Projekt
Fraunhofer-Institut für
System- und Innovationsforschung ISI
Beteiligungen von Hochschulen an Ausgründungen - Möglichkeiten, Anforderungen und Vorgehensweisen
Ziel der Studie ist es, für die Universitäten und Fachhochschulen mit einem nennenswerten Potenzial für Verwertung von FuE-Ergebnissen über Unternehmensausgründungen (Spin-offs) mehr Transparenz über die Möglichkeiten und Anforderungen von Beteiligungen an diesen Ausgründungen zu schaffen. Um die operative Gestaltung von Beteiligungsprozessen effizienter zu gestalten und ihnen ein aktives Beteiligungsmanagement zu erleichtern, sollen Handlungshilfen erarbeitet werden. Ziel ist es ferner, auf diesem Wege unternehmerisches Denken und Handeln in den Verwaltungen der Hochschulen zu stärken, Hemmnisse und Vorbehalte gegenüber einer stärkeren Unterstützung von Gründungsvorhaben wegen fehlendem Wissen abzubauen und den Hochschulen eine realistische Einschätzung zu den Chancen und Risiken im konkreten Fall zu ermöglichen. Dahinter steht die Überlegung, dass sich die Universitäten und Fachhochschulen auf diese Weise eine weitere Einnahmequelle erschließen, so dass es für sie attraktiv ist, Ausgründungen ihrer Mitarbeiter aktiv zu unterstützen. Außerdem könnte auf diese Weise die Gründungsförderung durch die Hochschule auf längere Sicht zumindest partiell auf eine sich selbst tragende/finanzierende Basis gestellt werden.

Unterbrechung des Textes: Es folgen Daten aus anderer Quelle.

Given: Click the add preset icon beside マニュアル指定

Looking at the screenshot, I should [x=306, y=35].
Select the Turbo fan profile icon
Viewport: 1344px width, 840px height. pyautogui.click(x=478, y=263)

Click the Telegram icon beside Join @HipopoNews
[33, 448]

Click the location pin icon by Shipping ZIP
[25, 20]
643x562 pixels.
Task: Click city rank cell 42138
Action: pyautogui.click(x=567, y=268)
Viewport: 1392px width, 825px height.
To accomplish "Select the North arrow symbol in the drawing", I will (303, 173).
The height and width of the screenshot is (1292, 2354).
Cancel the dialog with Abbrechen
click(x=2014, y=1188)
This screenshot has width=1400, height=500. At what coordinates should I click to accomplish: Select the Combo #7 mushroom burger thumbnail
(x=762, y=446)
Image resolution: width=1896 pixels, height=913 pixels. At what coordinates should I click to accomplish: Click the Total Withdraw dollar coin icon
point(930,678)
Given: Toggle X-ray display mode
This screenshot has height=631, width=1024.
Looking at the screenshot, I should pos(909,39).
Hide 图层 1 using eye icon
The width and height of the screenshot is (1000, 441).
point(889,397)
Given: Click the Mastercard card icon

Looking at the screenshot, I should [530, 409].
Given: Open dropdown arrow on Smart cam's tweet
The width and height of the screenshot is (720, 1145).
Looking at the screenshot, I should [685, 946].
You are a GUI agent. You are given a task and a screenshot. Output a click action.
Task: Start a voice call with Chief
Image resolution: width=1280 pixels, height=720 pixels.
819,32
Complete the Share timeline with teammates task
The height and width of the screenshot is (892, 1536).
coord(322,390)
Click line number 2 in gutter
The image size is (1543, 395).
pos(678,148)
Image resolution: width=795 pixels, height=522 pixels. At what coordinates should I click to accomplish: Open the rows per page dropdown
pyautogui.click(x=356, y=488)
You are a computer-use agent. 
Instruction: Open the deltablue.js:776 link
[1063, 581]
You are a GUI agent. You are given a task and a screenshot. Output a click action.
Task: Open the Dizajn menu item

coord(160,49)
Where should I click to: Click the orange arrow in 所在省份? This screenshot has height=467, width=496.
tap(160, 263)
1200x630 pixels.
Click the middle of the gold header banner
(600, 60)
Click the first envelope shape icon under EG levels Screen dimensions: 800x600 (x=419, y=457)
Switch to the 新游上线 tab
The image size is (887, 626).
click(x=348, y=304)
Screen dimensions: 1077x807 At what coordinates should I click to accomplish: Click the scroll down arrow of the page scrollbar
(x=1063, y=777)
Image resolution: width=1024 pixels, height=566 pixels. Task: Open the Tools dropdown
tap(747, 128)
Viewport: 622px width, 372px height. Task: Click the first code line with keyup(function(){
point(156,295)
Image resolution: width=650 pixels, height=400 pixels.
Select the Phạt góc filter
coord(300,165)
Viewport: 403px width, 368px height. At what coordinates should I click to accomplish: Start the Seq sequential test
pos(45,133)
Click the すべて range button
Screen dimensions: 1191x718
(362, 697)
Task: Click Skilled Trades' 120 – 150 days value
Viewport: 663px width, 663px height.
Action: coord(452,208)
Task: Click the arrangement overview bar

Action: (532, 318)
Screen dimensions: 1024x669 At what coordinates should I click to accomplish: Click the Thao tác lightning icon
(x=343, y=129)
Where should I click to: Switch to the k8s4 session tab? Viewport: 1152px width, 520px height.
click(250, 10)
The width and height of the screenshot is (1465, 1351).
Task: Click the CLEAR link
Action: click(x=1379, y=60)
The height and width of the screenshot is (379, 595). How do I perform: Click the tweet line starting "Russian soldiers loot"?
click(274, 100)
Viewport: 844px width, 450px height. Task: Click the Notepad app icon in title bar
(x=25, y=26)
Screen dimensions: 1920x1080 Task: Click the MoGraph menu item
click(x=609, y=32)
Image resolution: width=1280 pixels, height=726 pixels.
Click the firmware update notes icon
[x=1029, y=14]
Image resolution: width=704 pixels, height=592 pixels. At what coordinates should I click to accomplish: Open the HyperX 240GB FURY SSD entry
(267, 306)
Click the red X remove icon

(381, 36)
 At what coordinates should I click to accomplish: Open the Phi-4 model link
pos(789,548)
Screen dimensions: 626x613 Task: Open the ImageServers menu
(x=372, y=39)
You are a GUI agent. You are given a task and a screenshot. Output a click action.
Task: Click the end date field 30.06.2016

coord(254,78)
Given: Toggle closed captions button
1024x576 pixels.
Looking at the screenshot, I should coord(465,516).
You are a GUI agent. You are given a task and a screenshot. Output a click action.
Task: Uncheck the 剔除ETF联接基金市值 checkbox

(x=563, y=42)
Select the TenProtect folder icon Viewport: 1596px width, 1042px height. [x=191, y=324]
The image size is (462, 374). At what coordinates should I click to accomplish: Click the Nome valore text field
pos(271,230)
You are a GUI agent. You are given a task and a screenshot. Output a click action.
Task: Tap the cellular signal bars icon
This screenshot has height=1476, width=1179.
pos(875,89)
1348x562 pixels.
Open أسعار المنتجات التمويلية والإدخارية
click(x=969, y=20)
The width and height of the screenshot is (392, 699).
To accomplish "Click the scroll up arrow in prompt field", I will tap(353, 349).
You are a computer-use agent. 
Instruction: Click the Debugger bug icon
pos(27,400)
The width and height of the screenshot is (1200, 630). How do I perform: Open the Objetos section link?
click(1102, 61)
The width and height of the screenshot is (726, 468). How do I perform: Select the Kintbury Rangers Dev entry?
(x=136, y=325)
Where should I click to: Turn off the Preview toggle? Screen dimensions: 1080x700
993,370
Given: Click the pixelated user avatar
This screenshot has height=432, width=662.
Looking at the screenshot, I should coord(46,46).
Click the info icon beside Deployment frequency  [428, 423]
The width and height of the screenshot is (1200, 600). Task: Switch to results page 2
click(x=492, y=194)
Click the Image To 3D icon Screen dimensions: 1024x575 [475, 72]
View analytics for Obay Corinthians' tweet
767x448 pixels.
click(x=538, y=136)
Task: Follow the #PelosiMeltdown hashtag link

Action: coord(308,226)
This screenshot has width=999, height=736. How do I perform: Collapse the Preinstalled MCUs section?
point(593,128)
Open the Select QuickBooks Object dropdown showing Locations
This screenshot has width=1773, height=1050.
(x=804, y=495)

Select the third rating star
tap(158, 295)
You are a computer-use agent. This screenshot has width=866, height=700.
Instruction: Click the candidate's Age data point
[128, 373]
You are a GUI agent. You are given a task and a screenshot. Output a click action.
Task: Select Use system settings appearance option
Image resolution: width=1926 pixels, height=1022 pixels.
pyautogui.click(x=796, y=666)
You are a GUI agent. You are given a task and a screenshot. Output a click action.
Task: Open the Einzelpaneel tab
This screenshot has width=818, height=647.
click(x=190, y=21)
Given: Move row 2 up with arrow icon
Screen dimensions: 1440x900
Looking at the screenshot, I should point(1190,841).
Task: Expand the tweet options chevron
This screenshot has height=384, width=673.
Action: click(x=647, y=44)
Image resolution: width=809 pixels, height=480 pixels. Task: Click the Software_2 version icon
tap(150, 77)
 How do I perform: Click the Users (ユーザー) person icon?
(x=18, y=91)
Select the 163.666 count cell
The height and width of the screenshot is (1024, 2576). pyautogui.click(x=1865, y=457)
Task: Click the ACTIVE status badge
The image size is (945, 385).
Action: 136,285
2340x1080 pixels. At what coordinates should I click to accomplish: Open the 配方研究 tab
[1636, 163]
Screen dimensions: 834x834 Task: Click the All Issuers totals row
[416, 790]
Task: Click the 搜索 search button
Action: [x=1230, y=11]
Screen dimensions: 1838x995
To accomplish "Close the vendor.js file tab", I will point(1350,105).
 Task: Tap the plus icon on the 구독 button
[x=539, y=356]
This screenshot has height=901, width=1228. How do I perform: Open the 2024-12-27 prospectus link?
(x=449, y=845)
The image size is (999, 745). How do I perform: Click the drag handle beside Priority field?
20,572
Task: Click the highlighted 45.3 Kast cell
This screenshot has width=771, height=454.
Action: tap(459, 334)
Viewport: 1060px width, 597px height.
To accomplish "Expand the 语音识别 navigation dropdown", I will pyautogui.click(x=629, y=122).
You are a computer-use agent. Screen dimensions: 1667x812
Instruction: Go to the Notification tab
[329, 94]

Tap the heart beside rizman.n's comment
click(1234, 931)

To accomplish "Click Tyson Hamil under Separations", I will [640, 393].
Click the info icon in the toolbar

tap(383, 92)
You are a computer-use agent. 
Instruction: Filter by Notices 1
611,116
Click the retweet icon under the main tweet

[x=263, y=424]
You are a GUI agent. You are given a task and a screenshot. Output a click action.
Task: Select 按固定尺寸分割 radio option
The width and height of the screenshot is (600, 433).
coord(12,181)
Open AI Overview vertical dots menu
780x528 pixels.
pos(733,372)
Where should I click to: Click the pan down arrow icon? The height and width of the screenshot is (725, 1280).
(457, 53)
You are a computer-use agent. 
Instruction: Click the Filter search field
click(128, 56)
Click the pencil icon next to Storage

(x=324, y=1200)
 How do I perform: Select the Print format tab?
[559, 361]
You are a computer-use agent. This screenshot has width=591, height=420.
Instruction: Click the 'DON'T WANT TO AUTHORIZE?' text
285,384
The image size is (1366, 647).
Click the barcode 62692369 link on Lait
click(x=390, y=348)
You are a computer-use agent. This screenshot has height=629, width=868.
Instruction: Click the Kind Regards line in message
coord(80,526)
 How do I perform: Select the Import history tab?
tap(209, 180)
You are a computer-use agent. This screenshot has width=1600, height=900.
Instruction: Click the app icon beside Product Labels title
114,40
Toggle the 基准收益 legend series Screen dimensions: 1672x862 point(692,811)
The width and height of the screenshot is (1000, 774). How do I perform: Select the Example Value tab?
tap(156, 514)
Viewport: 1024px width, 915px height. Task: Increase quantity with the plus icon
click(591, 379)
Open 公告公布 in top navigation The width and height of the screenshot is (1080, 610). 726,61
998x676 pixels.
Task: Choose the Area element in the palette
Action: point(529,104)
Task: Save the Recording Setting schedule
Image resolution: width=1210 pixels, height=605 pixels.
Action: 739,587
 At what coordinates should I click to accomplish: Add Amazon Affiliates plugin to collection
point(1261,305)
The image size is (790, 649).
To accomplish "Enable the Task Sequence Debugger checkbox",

Die Studie befasst sich mit folgenden Inhalten:
- Charakterisierung von Unternehmensbeteiligungen und Diskussion ihrer Vor- und Nachteile im Vergleich zur Lizenzierung und anderen Varianten des Technologietransfers;
- Zusammenfassende Aufbereitung des rechtlichen Rahmens für Unternehmensbeteiligungen von Hochschulen in Deutschland unter Berücksichtigung der unterschiedlichen Landeshochschulgesetze und -haushaltsordnungen und Ableitung von Anregungen für dessen Weiterentwicklung;
- Erstellung von Fallbeispielen für Beteiligungen an Ausgründungen von deutschen Hochschulen und außeruniversitären Forschungseinrichtungen und Ermittlung von "good practice";
- Erarbeitung eines möglichen Ablaufschemas zur Entscheidung und Realisation von Beteiligungen (u.a. Vorprüfung, Due Diligence, Vertragsgestaltung);
- Diskussion typischer Vertragsbestandteile für Beteiligungen (z.B. Gesellschaftsverträge, Verträge im Zusammenhang mit geistigem Eigentum, Verträge zur Nutzung von Hochschulinfrastruktur);
- Zusammenfassende Darstellung der rechtlichen und organisatorischen Anforderungen an das Beteiligungsmanagement von Hochschulen einschließlich der Schnittstellen zu anderen Einrichtungen, wie z.B. den Patenverwertungsagenturen;
- Herausarbeiten der Aufgaben im Rahmen bestehender Beteiligungen an jungen Technologieunternehmen und sinnvolle bzw. bewährte Verfahrensweisen zum Management dieser Beteiligungen;
- Verdeutlichung spezifischer Herangehensweisen und Erwartungen von Hochschulen, Gründer/innen und anderen Kapitalgebern an die Gründung und (Folge-)Finanzierung junger Technologieunternehmen;
- Benennung struktureller, organisatorischer und personeller Voraussetzungen bzw. Herausforderungen für den Aufbau und die Umsetzung einer solchen Gründungsunterstützung.